Important: Bank on Yourself and similar programs are not for you if you have trouble swallowing a term life premium to protect your family. Premiums on these whole life policies, when properly funded, will run thousands of dollars every year. You need to contribute to these policies at the same level you might fund a big 401(k).

It’s probably not for you if you consider yourself very risk tolerant, and you think you would prefer a bumpy 8 percent return to a smooth 6 percent.

So this isn’t a very revolutionary idea or anything. It’s really reverting to an older concept, and it’s pretty easy to do: You just need a highly rated whole life policy from a dividend-paying mutual life insurance company (stock companies won’t work) that does not practice direct recognition. (This means you still earn interest and dividends on all your cash values, even if you have borrowed against them. For example, you have $100,000 in cash value. You borrow $25,000 to buy a car at 6 percent interest. But the insurance company still pays you interest and dividends of, say 5 percent on the entire $100,000 you started with – not just on the $75,000 remaining.) Not every company does this. Two obvious examples of companies that do – that are excellent candidates for this kind of planning, include New York Life and Northwestern Mutual.

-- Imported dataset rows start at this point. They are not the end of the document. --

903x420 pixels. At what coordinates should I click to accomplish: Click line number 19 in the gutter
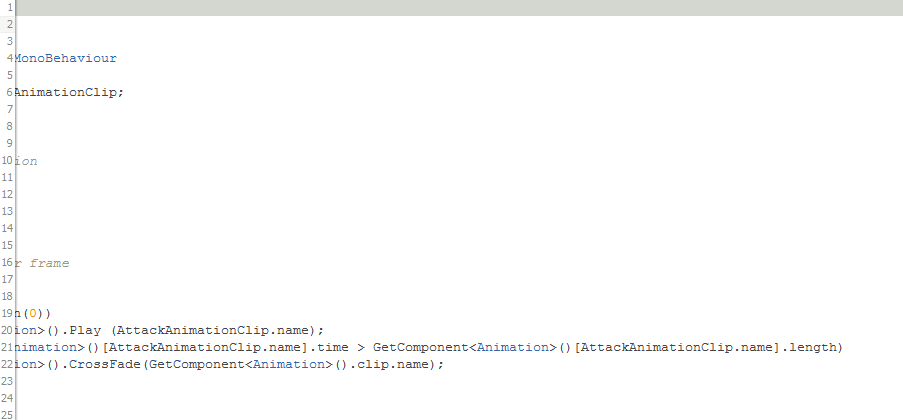7,313
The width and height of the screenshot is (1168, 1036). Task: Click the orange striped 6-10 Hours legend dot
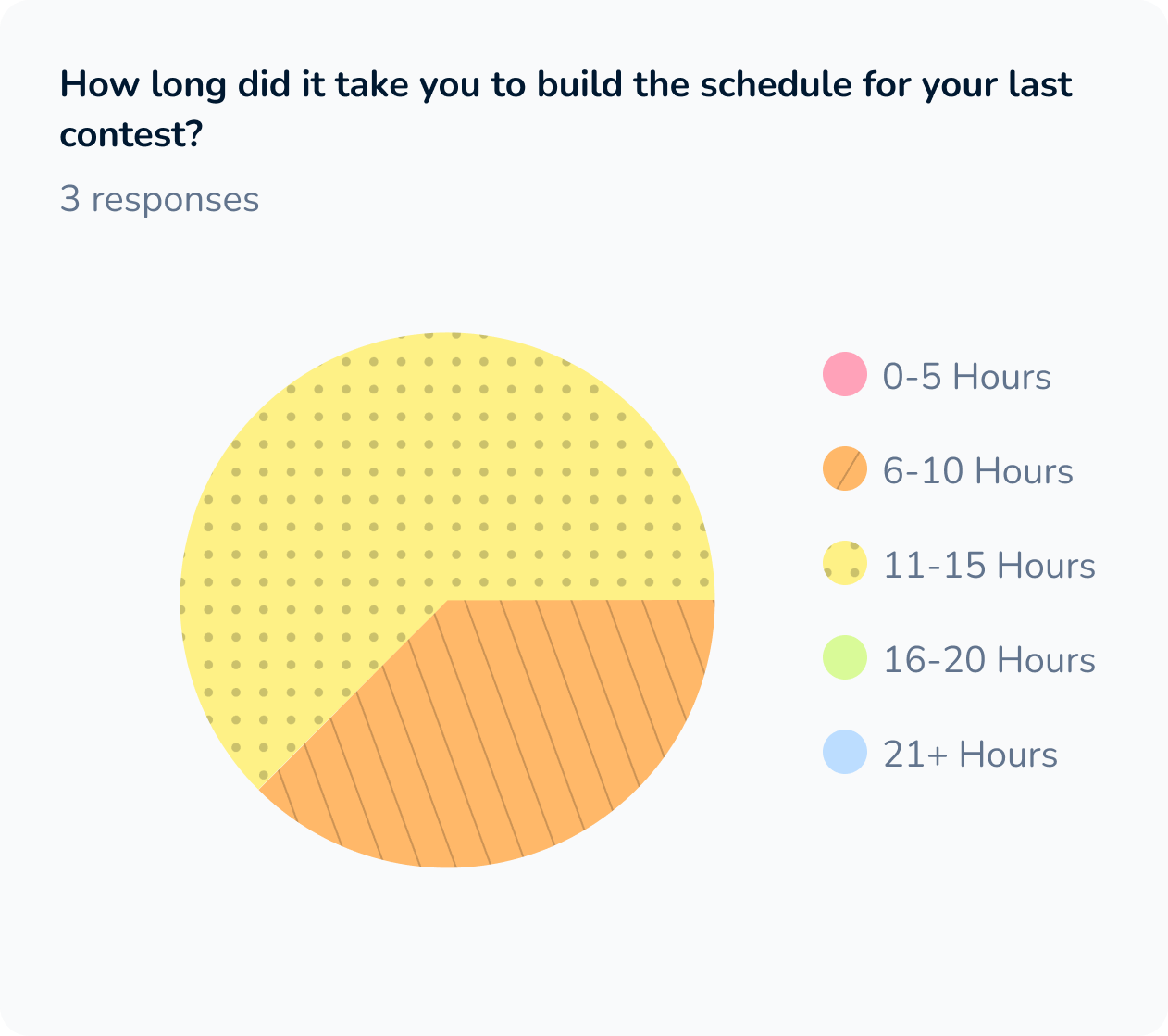click(x=844, y=469)
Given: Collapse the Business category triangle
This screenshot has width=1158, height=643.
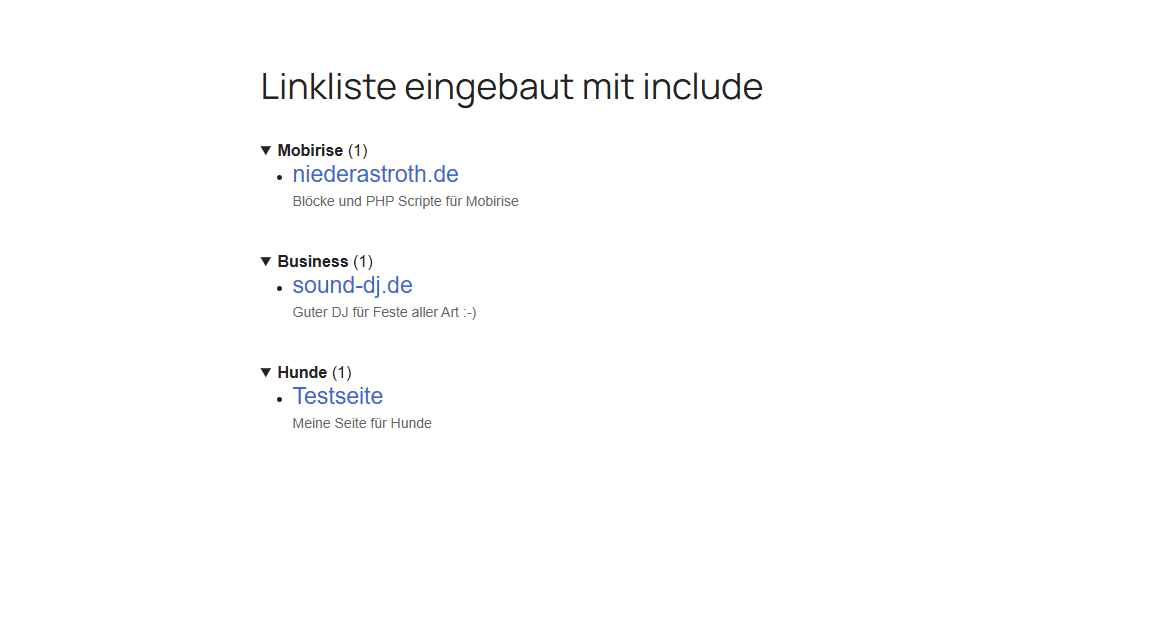Looking at the screenshot, I should (x=266, y=261).
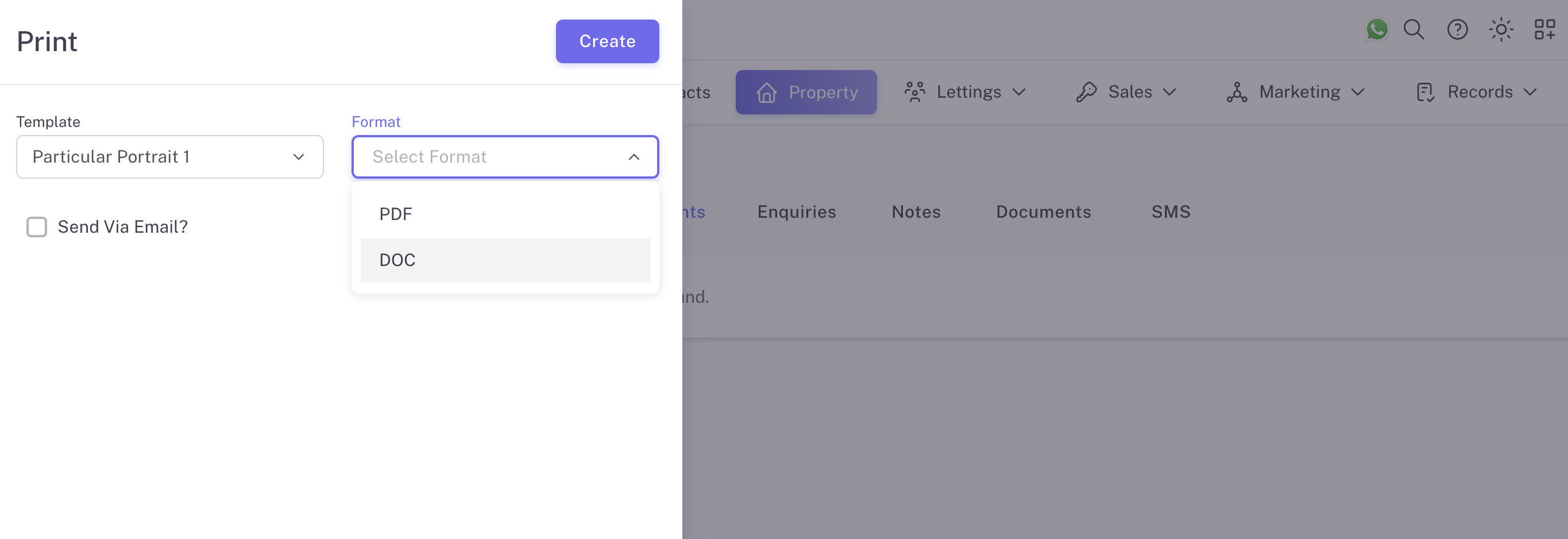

Downsides: While NYL and NM are both solid, proven dividend payors – as are most mutual life insurance companies, they can’t get blood out of a stone. They rely on treasuries to drive their returns, and yields on treasuries are extremely low. Current policyholders are benefiting from past higher yields. New policyholders should not expect to see the same level of dividend payouts as past generations of policy owners have seen.

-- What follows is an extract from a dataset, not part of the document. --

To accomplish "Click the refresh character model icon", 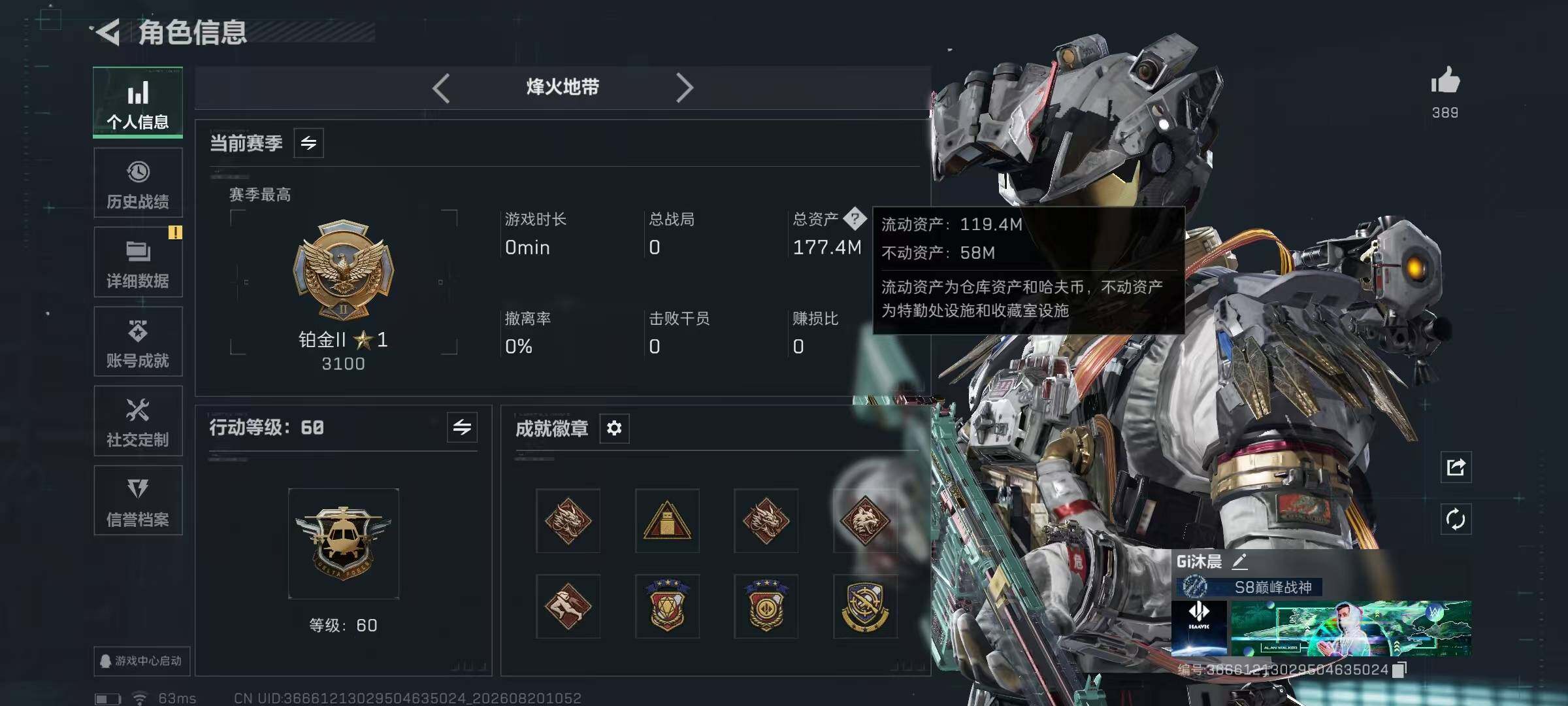I will 1456,520.
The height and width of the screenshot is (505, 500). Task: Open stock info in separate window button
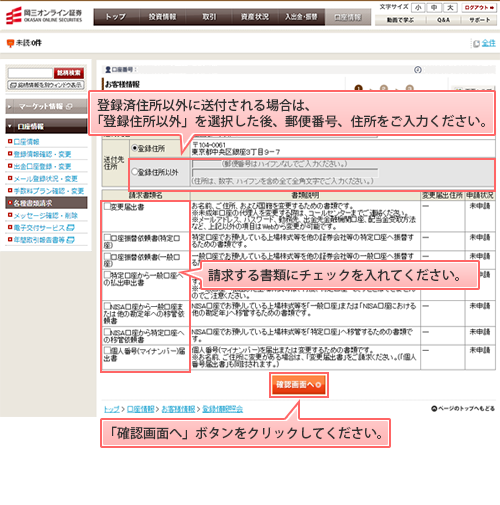46,85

I should quibble with some sleight of hand on Yeller’s part, too: She uses the fact that treasuries have outperformed stocks over the last 20 years, when that has nothing to do with expectations of future returns. You cannot expect treasuries to continue their past performance over 20 years if the same 20 year treasuries started 20 years ago with yields of 8 percent and now have yields of 3 percent.

Furthermore, Yellen uses the DALBAR study, which we refer to in a recent update, to note that the average investor only saw a return of 3.49 percent annually, for the last 20 years, once you took investor behavior into account. But this is sort of a cheesy metric: The 20 year returns on stocks are much better than what the typical investor will experience – and if you’ve made it this far into the article, and you use a financial planner (like me) you probably aren’t the “typical investor.”

The bottom line: This kind of planning has its place. But it also banks on Congress continuing to grant life insurance the same benefit of tax-free buildup of life cash value and tax-free withdrawals of dividends and tax-free loans. If the rules change, this is going to be tough to unravel.

Our approach, as with everything else, is to balance and diversify. I like this concept for the right people, with a portion of the portfolio – and frequently the portion you devote to safety. Whole life cash value is very stable.

But I don’t advocate using this concept for everything you do. Hold an IRA. Get some money in equities, annuities, and your own small business. Diversify, diversify, diversify.